Quem acredita que as coisas existem apenas quando lhe dão um nome pode entrar numa enrascada medonha ao descobrir que não é bem assim que o mundo humano funciona. O mito de que a existência de algo provém da existência de um nome ganhou força, como tantas outras inverdades, do esforço iluminista. Assim, um termo em Física como força não se refere à estupenda qualidade fisiocultural de um Gregg Valentino ou de um Arnold Schwarznegger. Para começar, essa força se atenua com o tempo e desaparece com o falecimento de quem a detém. Uma definição corta as asinhas da polissemia, dando ao termo um só significado. Depois disso, a palavra passa a se comportar, lobotomizada, como um x qualquer de fórmula. Se isso é bom ou ruim, não discuto aqui, porque nem sei se faria sentido, mas fato é que as palavras preexistem aos termos e, portanto, são mais interessantes do que ficar falando de x ou y.

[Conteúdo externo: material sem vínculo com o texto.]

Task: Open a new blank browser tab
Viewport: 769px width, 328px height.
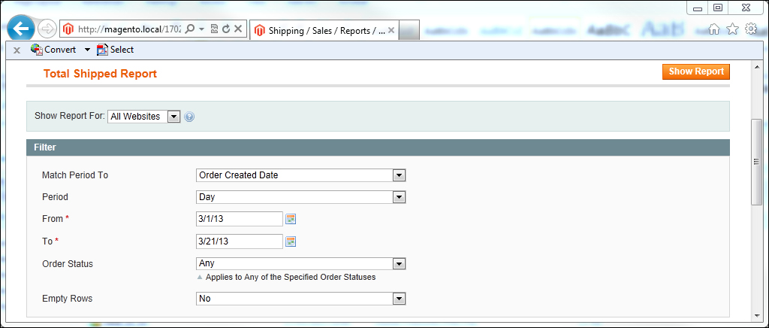Action: [x=409, y=31]
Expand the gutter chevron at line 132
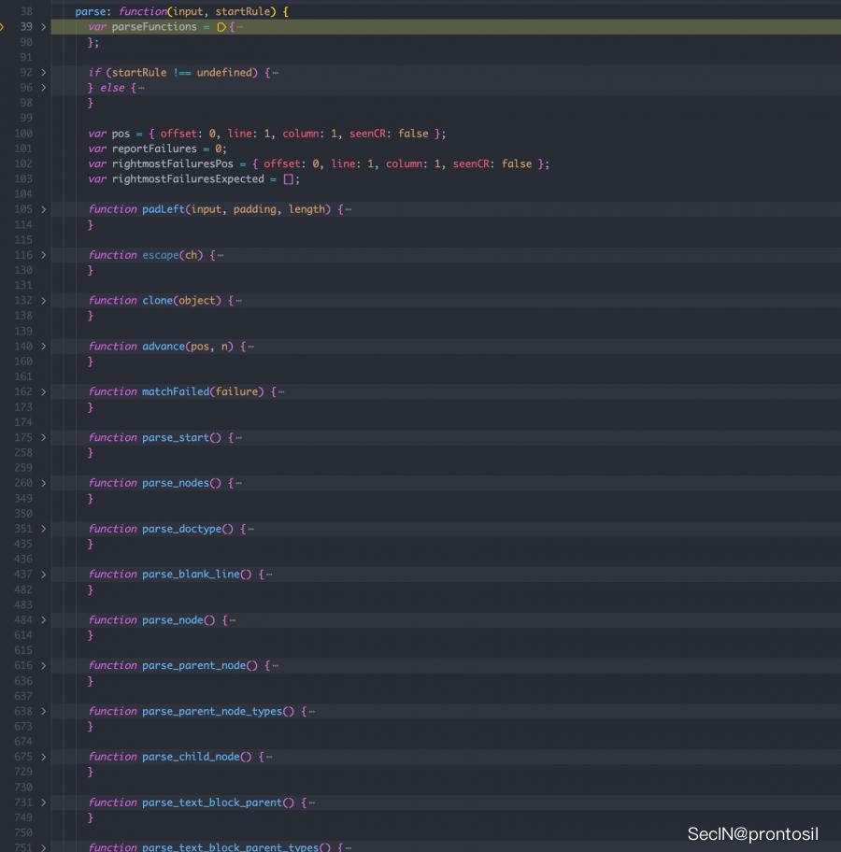 pos(43,301)
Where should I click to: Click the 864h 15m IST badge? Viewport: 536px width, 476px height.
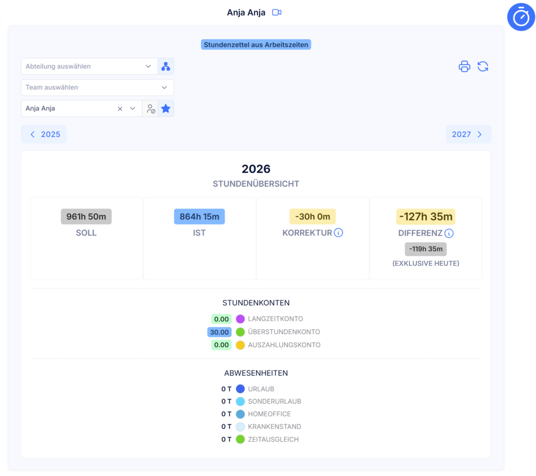coord(199,216)
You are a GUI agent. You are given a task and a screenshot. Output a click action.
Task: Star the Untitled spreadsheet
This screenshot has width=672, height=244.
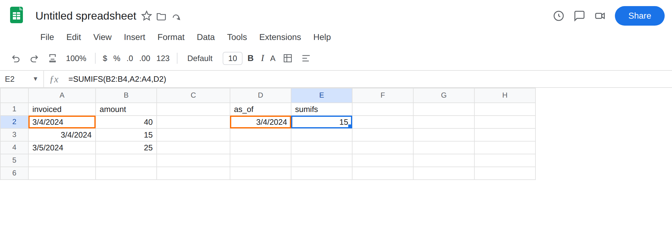pos(147,16)
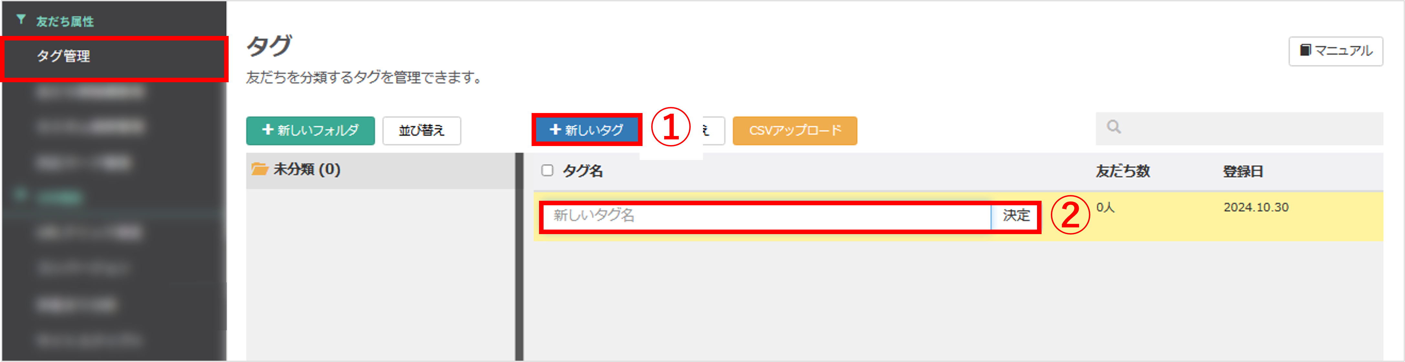The width and height of the screenshot is (1405, 362).
Task: Open タグ管理 in the sidebar
Action: point(63,56)

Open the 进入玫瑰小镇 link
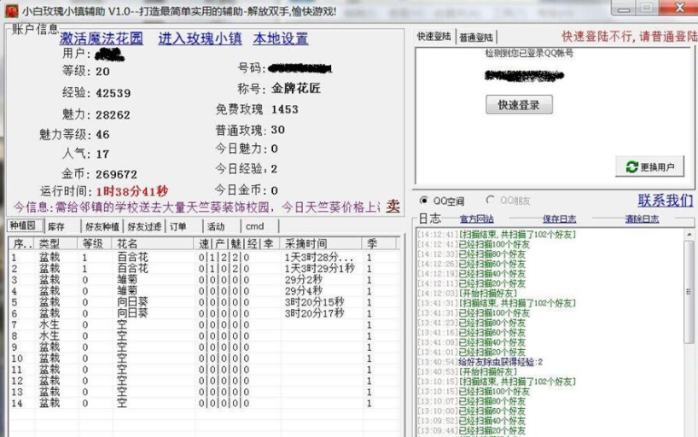coord(200,39)
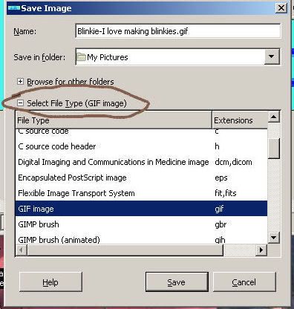Select Digital Imaging and Communications in Medicine
The height and width of the screenshot is (309, 294).
tap(141, 162)
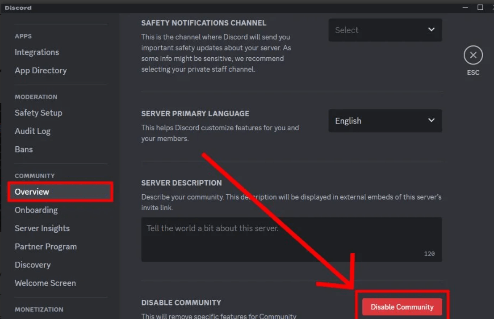Viewport: 494px width, 319px height.
Task: Click the Disable Community button
Action: click(402, 307)
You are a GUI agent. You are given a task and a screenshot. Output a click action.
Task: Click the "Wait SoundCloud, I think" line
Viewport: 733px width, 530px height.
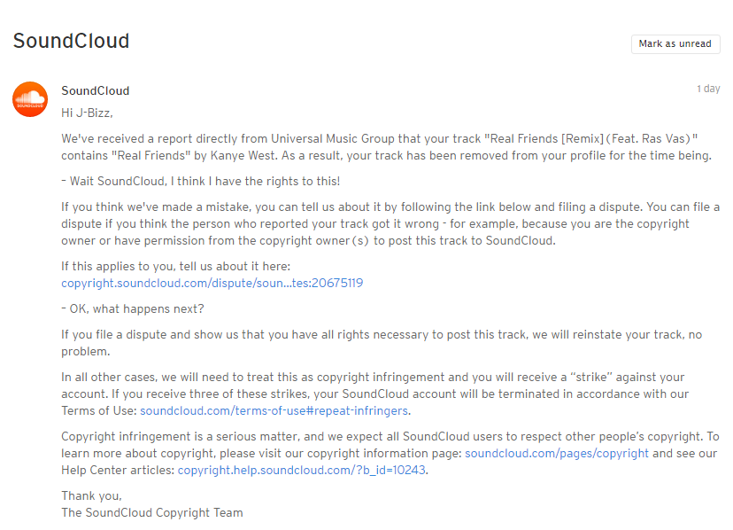click(x=200, y=181)
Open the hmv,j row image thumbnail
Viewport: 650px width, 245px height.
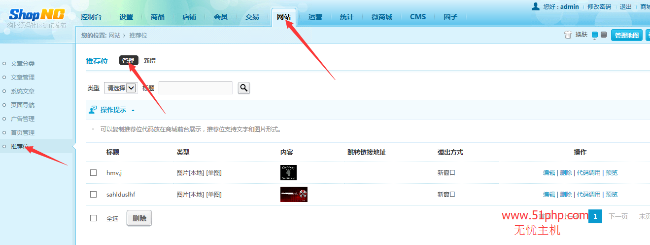[288, 172]
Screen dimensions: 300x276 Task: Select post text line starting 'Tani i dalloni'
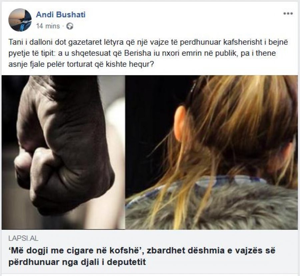148,42
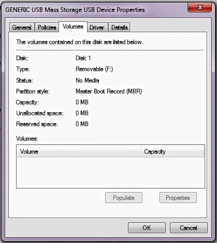View the Details tab
The height and width of the screenshot is (243, 217).
[x=119, y=27]
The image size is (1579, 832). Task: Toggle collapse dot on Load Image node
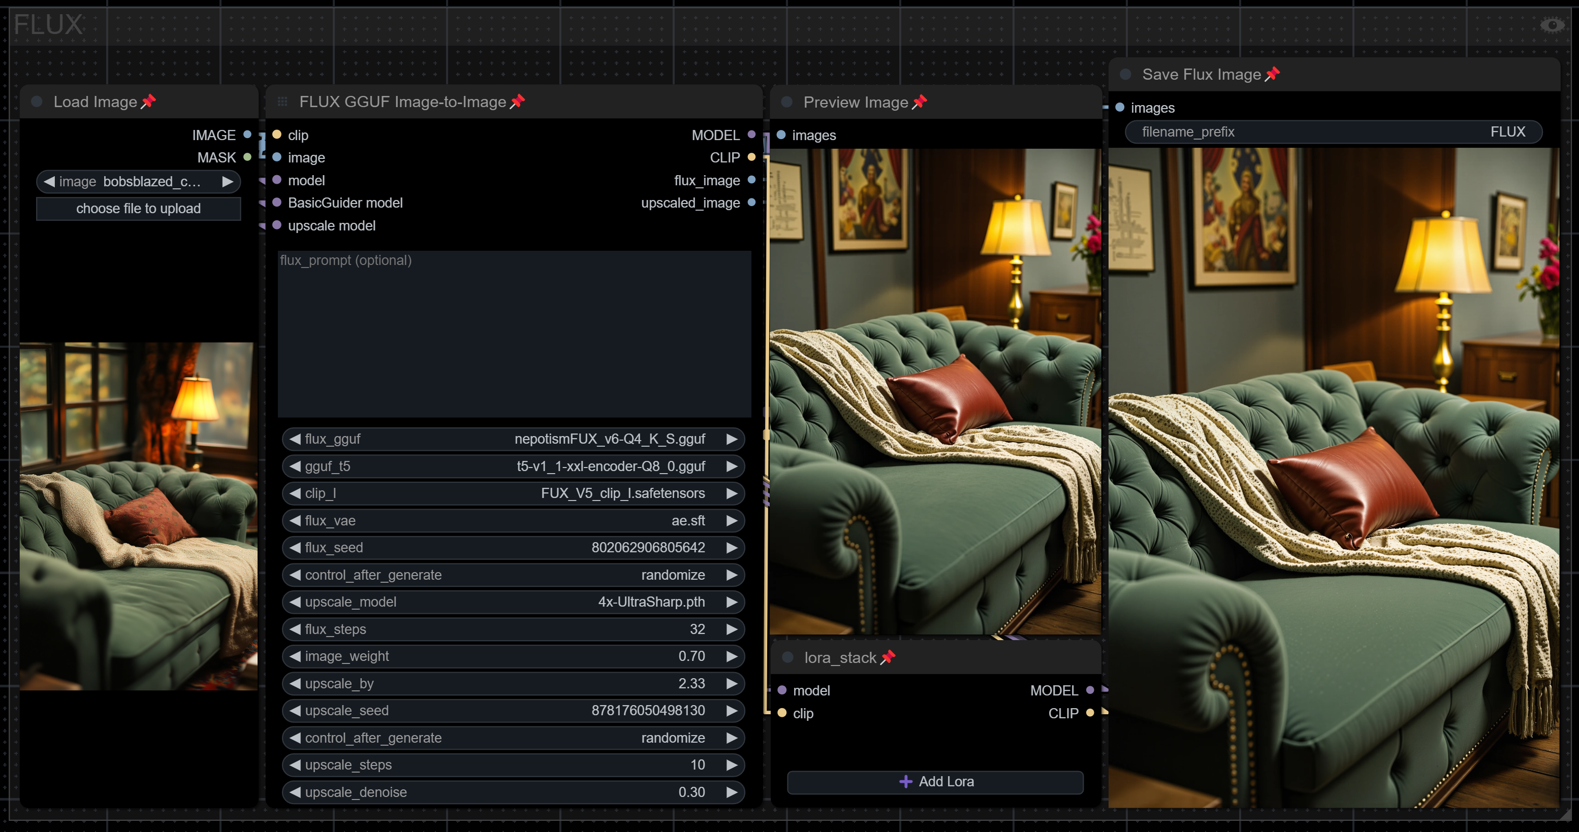click(37, 102)
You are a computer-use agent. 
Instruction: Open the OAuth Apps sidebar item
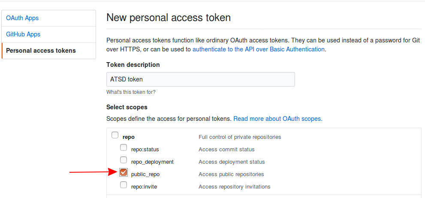49,18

A mente iluminista parece ter entre os seus grandes mentores a figura de Claude Favre de Vaugelas (1585-1650). O anedotário ironiza o seu purismo extremado, dizendo que suas últimas palavras no leito de morte seriam "Je m'en vais, je m'en vas, l'un et l'autre se dit ou se disent". Eu gosto mais de uma versão aproximada (que eu não sei se fui eu mesmo que involuntariamente criei na minha mente fantasiosa ou se li isso no livro Introduction aux études de philologie romane, de Erich Auerbach, traduzido do turco), que afirma que suas últimas palavras teriam sido "Je m'en vais: je ne m'en vas pas!", usando uma fórmula parecida com o anônimo gramático do Appendix Probi. Gosto mais dessa última versão da fake news, porque, de fato, Vaugelas não se foi, Vaugelas está mais vivo que nunca. Se Vaugelas aceitava ou não a forma "je vas" era problema dele, convenhamos. Fato é, contudo, que essa obsessão, que eu poderia chamar de vaugelaisite aguda, seja Vaugelais o primeiro que a transmitiu, ou não, acometeu e acomete desde então tantos seres cultos e incultos, que a gramática normativa e o senso do que é uma língua nunca mais foram os mesmos. Desse modo, de fato, Vaugelas ne s'en est pas allé.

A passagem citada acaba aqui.